(Lines of data)
———

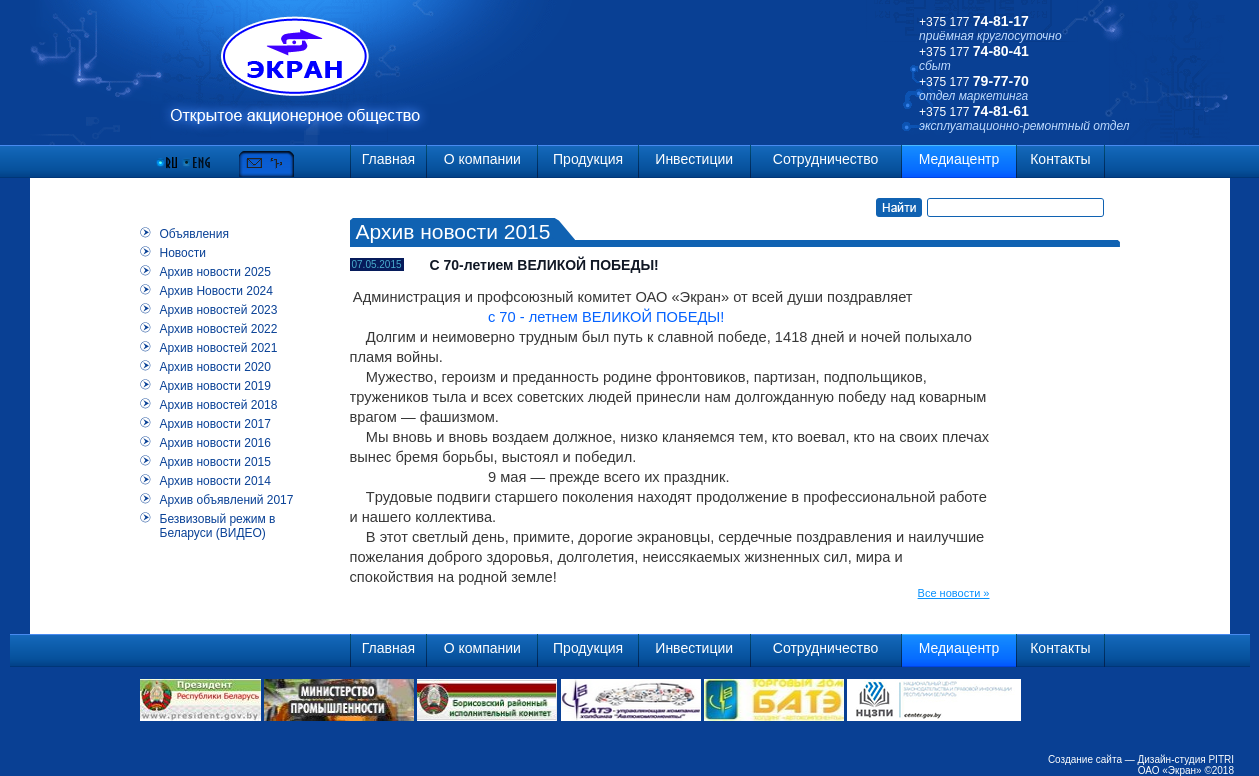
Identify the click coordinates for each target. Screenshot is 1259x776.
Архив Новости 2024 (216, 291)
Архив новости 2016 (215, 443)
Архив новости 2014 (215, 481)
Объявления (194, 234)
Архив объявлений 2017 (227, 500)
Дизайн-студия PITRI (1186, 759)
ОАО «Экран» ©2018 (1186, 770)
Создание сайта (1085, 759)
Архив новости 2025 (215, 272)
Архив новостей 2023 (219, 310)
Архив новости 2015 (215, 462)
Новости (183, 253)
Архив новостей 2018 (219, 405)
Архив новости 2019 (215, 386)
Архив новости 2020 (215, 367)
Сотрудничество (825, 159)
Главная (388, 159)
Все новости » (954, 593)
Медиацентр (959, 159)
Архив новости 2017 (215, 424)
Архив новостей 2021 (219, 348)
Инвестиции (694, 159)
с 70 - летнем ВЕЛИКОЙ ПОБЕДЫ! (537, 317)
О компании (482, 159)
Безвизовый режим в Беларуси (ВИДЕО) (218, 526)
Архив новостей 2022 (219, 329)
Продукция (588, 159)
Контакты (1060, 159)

———

## REQUIRED TASK
Find each row above containing the string "новостей", and copy every one of those rows. Case counts.

## COMPLETED TASK
Архив новостей 2023 (219, 310)
Архив новостей 2018 (219, 405)
Архив новостей 2021 (219, 348)
Архив новостей 2022 (219, 329)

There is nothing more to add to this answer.